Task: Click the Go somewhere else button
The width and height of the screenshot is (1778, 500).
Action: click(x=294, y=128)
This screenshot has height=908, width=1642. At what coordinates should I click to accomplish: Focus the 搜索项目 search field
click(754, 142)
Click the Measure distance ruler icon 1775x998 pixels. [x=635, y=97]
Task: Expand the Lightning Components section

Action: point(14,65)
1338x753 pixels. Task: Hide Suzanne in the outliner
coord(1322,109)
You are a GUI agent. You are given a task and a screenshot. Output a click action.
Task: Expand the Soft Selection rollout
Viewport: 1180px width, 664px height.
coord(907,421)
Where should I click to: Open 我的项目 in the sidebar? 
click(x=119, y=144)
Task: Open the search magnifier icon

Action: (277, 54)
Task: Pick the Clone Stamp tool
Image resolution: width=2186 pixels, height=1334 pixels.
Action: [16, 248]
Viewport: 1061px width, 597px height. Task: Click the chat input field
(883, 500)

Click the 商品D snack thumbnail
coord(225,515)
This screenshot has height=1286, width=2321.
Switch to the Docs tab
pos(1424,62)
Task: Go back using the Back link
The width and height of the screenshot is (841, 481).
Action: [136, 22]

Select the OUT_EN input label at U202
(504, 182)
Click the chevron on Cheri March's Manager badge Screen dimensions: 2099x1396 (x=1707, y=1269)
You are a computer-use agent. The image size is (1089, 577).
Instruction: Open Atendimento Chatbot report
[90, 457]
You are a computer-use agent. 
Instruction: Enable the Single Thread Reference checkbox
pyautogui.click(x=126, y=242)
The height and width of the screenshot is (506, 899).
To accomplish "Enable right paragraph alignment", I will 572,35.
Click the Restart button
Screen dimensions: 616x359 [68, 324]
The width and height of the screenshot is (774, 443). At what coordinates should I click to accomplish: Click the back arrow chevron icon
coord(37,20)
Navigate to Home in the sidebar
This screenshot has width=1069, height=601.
========
Each line above should appear again, reproduced exactly.

Task: Click the Go somewhere else button
The width and height of the screenshot is (1778, 500).
Action: click(x=294, y=128)
This screenshot has height=908, width=1642. At what coordinates should I click to accomplish: Focus the 搜索项目 search field
click(754, 142)
Click the Measure distance ruler icon 1775x998 pixels. [x=635, y=97]
Task: Expand the Lightning Components section

Action: point(14,65)
1338x753 pixels. Task: Hide Suzanne in the outliner
coord(1322,109)
You are a GUI agent. You are given a task and a screenshot. Output a click action.
Task: Expand the Soft Selection rollout
Viewport: 1180px width, 664px height.
coord(907,421)
Where should I click to: Open 我的项目 in the sidebar? 
click(x=119, y=144)
Task: Open the search magnifier icon

Action: (277, 54)
Task: Pick the Clone Stamp tool
Image resolution: width=2186 pixels, height=1334 pixels.
Action: [16, 248]
Viewport: 1061px width, 597px height. Task: Click the chat input field
(883, 500)

Click the 商品D snack thumbnail
coord(225,515)
This screenshot has height=1286, width=2321.
Switch to the Docs tab
pos(1424,62)
Task: Go back using the Back link
The width and height of the screenshot is (841, 481).
Action: [136, 22]

Select the OUT_EN input label at U202
(504, 182)
Click the chevron on Cheri March's Manager badge Screen dimensions: 2099x1396 (x=1707, y=1269)
You are a computer-use agent. The image size is (1089, 577).
Instruction: Open Atendimento Chatbot report
[90, 457]
You are a computer-use agent. 
Instruction: Enable the Single Thread Reference checkbox
pyautogui.click(x=126, y=242)
The height and width of the screenshot is (506, 899).
To accomplish "Enable right paragraph alignment", I will 572,35.
Click the Restart button
Screen dimensions: 616x359 [68, 324]
The width and height of the screenshot is (774, 443). At what coordinates should I click to accomplish: Click the back arrow chevron icon
coord(37,20)
Navigate to Home in the sidebar
This screenshot has width=1069, height=601.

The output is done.